* **Try it**:
Without altering a single character, set down all of the data below.

(Saved entries)
⟨

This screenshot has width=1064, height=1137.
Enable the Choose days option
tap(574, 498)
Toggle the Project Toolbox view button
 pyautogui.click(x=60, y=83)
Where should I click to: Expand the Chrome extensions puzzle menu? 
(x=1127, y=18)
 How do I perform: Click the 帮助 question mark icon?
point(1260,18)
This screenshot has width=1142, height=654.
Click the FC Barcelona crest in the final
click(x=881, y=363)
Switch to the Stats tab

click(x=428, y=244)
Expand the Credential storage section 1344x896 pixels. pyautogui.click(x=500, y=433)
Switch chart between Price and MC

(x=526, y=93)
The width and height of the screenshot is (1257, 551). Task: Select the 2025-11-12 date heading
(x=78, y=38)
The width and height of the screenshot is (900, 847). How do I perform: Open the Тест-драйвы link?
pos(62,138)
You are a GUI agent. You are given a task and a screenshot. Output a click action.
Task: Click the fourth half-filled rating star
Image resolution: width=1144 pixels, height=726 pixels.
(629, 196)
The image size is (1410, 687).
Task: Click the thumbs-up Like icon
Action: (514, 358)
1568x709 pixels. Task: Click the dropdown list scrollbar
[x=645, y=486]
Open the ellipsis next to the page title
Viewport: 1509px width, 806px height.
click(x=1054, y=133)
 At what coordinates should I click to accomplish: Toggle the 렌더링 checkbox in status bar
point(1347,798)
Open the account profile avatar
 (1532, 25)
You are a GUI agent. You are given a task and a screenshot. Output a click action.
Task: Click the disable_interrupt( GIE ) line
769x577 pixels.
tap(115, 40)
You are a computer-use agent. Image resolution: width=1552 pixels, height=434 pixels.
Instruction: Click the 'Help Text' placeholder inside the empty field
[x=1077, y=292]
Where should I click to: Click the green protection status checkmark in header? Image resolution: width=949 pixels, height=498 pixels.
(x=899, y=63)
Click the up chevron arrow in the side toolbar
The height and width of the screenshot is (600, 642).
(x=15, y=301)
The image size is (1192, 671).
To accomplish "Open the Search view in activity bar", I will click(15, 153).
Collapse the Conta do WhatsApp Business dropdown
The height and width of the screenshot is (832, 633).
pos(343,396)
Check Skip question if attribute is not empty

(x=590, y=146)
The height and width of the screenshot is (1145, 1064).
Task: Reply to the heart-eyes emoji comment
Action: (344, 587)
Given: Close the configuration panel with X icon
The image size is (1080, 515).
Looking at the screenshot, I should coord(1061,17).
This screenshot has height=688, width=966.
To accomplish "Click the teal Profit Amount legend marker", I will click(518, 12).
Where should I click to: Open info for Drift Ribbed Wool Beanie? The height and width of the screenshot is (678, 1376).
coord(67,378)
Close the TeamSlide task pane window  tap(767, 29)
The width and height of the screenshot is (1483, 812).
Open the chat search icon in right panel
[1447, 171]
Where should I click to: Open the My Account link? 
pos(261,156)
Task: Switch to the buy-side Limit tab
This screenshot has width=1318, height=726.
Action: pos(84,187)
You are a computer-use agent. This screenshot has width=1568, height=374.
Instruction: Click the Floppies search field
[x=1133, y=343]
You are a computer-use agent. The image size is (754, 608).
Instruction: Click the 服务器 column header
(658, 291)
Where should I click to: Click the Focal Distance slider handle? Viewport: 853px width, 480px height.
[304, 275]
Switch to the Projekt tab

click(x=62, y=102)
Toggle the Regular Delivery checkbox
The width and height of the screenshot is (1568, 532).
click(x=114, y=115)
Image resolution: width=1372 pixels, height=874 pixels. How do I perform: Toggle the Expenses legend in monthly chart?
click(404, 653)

⟩

* **Answer box**:
This screenshot has width=1064, height=1137.
Enable the Choose days option
tap(574, 498)
Toggle the Project Toolbox view button
 pyautogui.click(x=60, y=83)
Where should I click to: Expand the Chrome extensions puzzle menu? 
(x=1127, y=18)
 How do I perform: Click the 帮助 question mark icon?
point(1260,18)
This screenshot has width=1142, height=654.
Click the FC Barcelona crest in the final
click(x=881, y=363)
Switch to the Stats tab

click(x=428, y=244)
Expand the Credential storage section 1344x896 pixels. pyautogui.click(x=500, y=433)
Switch chart between Price and MC

(x=526, y=93)
The width and height of the screenshot is (1257, 551). Task: Select the 2025-11-12 date heading
(x=78, y=38)
The width and height of the screenshot is (900, 847). How do I perform: Open the Тест-драйвы link?
pos(62,138)
You are a GUI agent. You are given a task and a screenshot. Output a click action.
Task: Click the fourth half-filled rating star
Image resolution: width=1144 pixels, height=726 pixels.
(629, 196)
The image size is (1410, 687).
Task: Click the thumbs-up Like icon
Action: (514, 358)
1568x709 pixels. Task: Click the dropdown list scrollbar
[x=645, y=486]
Open the ellipsis next to the page title
Viewport: 1509px width, 806px height.
click(x=1054, y=133)
 At what coordinates should I click to accomplish: Toggle the 렌더링 checkbox in status bar
point(1347,798)
Open the account profile avatar
 (1532, 25)
You are a GUI agent. You are given a task and a screenshot. Output a click action.
Task: Click the disable_interrupt( GIE ) line
769x577 pixels.
tap(115, 40)
You are a computer-use agent. Image resolution: width=1552 pixels, height=434 pixels.
Instruction: Click the 'Help Text' placeholder inside the empty field
[x=1077, y=292]
Where should I click to: Click the green protection status checkmark in header? Image resolution: width=949 pixels, height=498 pixels.
(x=899, y=63)
Click the up chevron arrow in the side toolbar
The height and width of the screenshot is (600, 642).
(x=15, y=301)
The image size is (1192, 671).
To accomplish "Open the Search view in activity bar", I will click(15, 153).
Collapse the Conta do WhatsApp Business dropdown
The height and width of the screenshot is (832, 633).
pos(343,396)
Check Skip question if attribute is not empty

(x=590, y=146)
The height and width of the screenshot is (1145, 1064).
Task: Reply to the heart-eyes emoji comment
Action: (344, 587)
Given: Close the configuration panel with X icon
The image size is (1080, 515).
Looking at the screenshot, I should coord(1061,17).
This screenshot has height=688, width=966.
To accomplish "Click the teal Profit Amount legend marker", I will click(518, 12).
Where should I click to: Open info for Drift Ribbed Wool Beanie? The height and width of the screenshot is (678, 1376).
coord(67,378)
Close the TeamSlide task pane window  tap(767, 29)
The width and height of the screenshot is (1483, 812).
Open the chat search icon in right panel
[1447, 171]
Where should I click to: Open the My Account link? 
pos(261,156)
Task: Switch to the buy-side Limit tab
This screenshot has width=1318, height=726.
Action: pos(84,187)
You are a computer-use agent. This screenshot has width=1568, height=374.
Instruction: Click the Floppies search field
[x=1133, y=343]
You are a computer-use agent. The image size is (754, 608).
Instruction: Click the 服务器 column header
(658, 291)
Where should I click to: Click the Focal Distance slider handle? Viewport: 853px width, 480px height.
[304, 275]
Switch to the Projekt tab

click(x=62, y=102)
Toggle the Regular Delivery checkbox
The width and height of the screenshot is (1568, 532).
click(x=114, y=115)
Image resolution: width=1372 pixels, height=874 pixels. How do I perform: Toggle the Expenses legend in monthly chart?
click(404, 653)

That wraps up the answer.